Glossary

Edge Score

A 0 to 100 score that grades how real and how strong a trading strategy's edge is on its backtest.

Last updated: 2026-06-07

Edge Score is Quantprove's Mode 1 (Backtest) output: a 0 to 100 score that grades how real and how strong a trading strategy's edge is on historical data. Quantprove reads your backtest across four areas, edge magnitude, edge consistency, downside risk, and tradability, then scales the result down when the sample is small, so a short backtest cannot fake a high number. An Edge Score of 56 or above means the strategy shows a genuine, tradeable edge, and 71 or above means a strong one.

Why does Edge Score matter for traders?

Every backtest looks good to the person who built it. That is the problem. A strategy can show a clean equity curve and still have no real edge, because the curve was shaped to fit the past instead of finding something that actually repeats.

Edge Score exists to settle that question with a number. Instead of staring at a curve and hoping, you get a 0 to 100 grade that tells you whether the edge is real, how strong it is, and how much of it is likely to survive once real money is on the line.

It does the work a careful quant would do by hand: checking the size of the edge, how steady it is, what the worst stretches look like, and whether you could actually trade the thing without getting shaken out along the way.

In simpler words: Edge Score tells you whether your backtest found a real edge or just got lucky.

What does Edge Score measure?

Edge Score looks at four things, the same four a careful trader would check before trusting a system:

  • Edge magnitude. How much the strategy makes per trade, and how often it makes it.
  • Edge consistency. Whether the returns are steady month to month or lean on a few lucky trades.
  • Downside risk. How deep and how long the losing stretches get, including the rare bad ones.
  • Tradability. Whether a real person could sit through the drawdowns and keep trading the system.

A strategy has to do well across all four to earn a high score. A big return with brutal drawdowns, or a smooth curve built on a handful of trades, gets marked down.

How does Edge Score handle sample size?

A backtest with 40 trades and one with 4,000 trades do not deserve the same trust, even when they look identical on the chart. Edge Score knows this.

Quantprove scales the score by how much data stands behind it. A small sample gets pulled down, because a short run of trades is the easiest way to land a great looking result by pure chance. The more trades the backtest has, the closer the score moves to its full weight.

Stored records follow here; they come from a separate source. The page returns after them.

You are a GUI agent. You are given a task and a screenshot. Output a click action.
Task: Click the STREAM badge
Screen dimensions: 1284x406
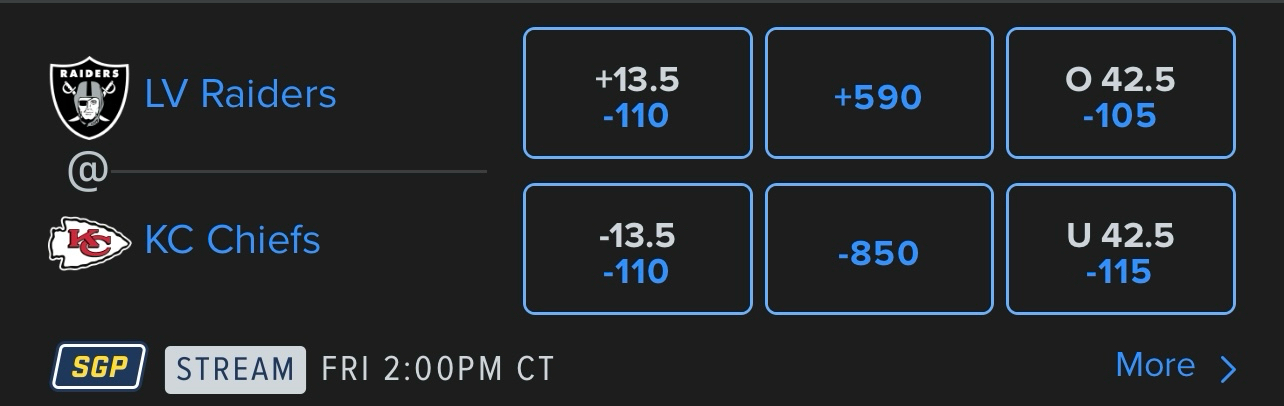[x=236, y=368]
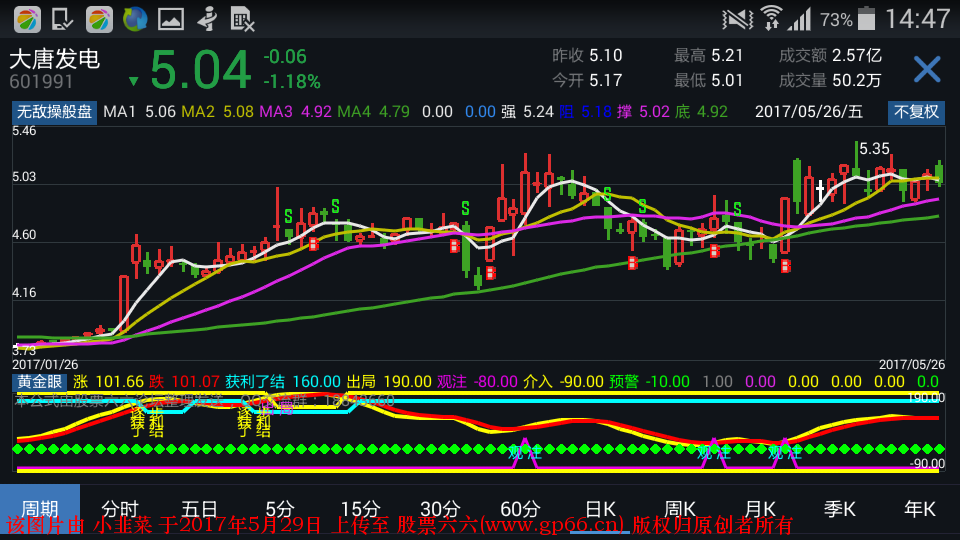Select the 60分 timeframe tab
960x540 pixels.
(520, 508)
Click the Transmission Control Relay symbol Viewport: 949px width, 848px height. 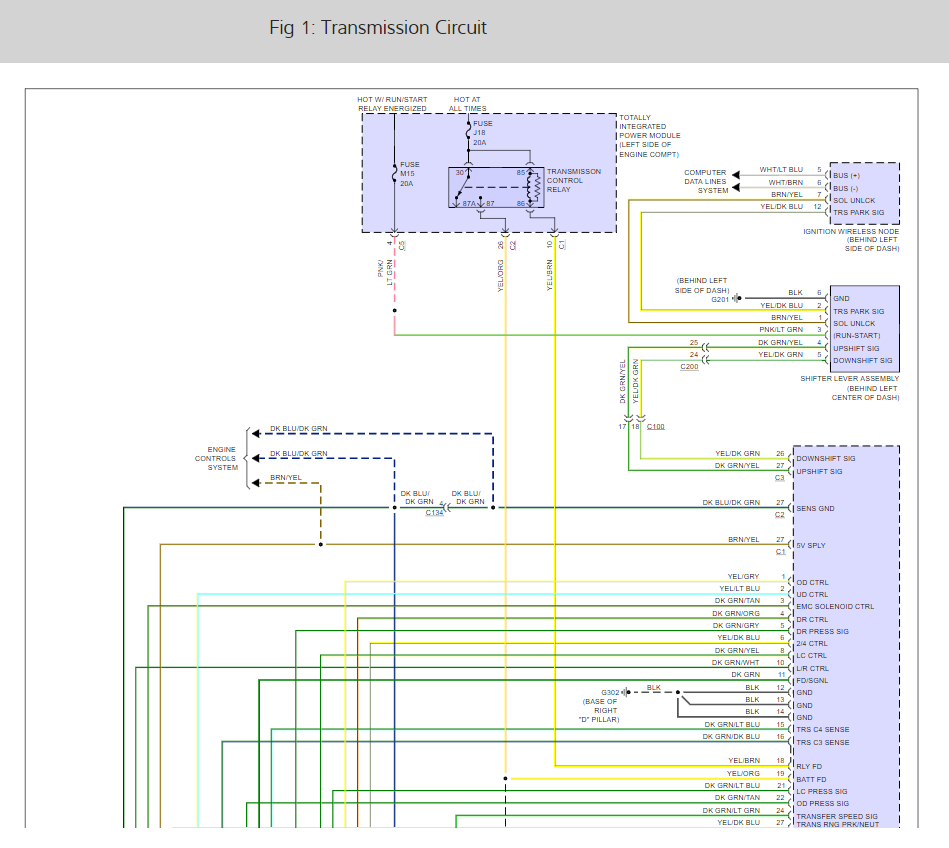point(496,188)
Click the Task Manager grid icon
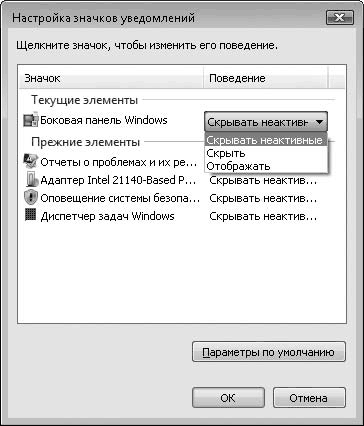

This is the same reason a real edge should hold up out of sample, not only in the data it was discovered in. Small samples flatter strategies, which is exactly the trap the Deflated Sharpe Ratio was built to expose.

What are the Edge Score tiers?

Edge Score reads on a 0 to 100 scale, in six bands:

  • 86+Exceptional
  • 71 to 85Strong Edge
  • 56 to 70Moderate Edge
  • 41 to 55Developing
  • 21 to 40Weak Edge
  • Below 21No Edge

Where is Edge Score used in Quantprove?

Edge Score is the core output of Mode 1 (Backtest), the first stage in Quantprove's workflow.

It grades the backtest on its own. From there, Stability Score checks whether your live trades still match that backtest, and Health Score watches the live edge over time to catch it fading. Edge Score is the entry exam, Stability Score the graduation check, Health Score the ongoing monitor.

For the mistakes that most often inflate an Edge Score, see common backtest mistakes.

Frequently asked questions

An Edge Score of 56 or above means a real, tradeable edge: 56 to 70 is Moderate, 71 to 85 is Strong, and 86 or above is Exceptional. Below 41 the edge is weak or absent. Most honest retail backtests land lower than their owners expect.
There is no hard minimum to get a number, but the score is scaled down for small samples, so a few dozen trades will read cautiously. Several hundred trades give the score its full weight. The more trades, the more you can trust it.
Edge Score grades four things: how big the edge is, how consistent it is, how bad the downside gets, and whether the system is actually tradeable. A strategy has to do well across all four to score high, which is why a high win rate alone does not guarantee a high Edge Score.
That is the exact question Edge Score answers. A high score across all four areas, on a decent sample, points to a real edge. A high return that leans on a tiny sample or a few outlier trades gets marked down as the lucky or curve fit result it usually is.
Edge Score grades a backtest on its own. Stability Score compares that backtest against your live trades to see if they still match. Health Score then watches the live edge over time. Edge Score is the entry exam, Stability Score the graduation check, Health Score the ongoing monitor.
Win rate is only one piece, and a misleading one. A strategy can win often and still hold a weak edge if the losses are big, the good months are rare, or the drawdowns are unbearable. Edge Score weighs all of that, so a high win rate on its own will not carry the score.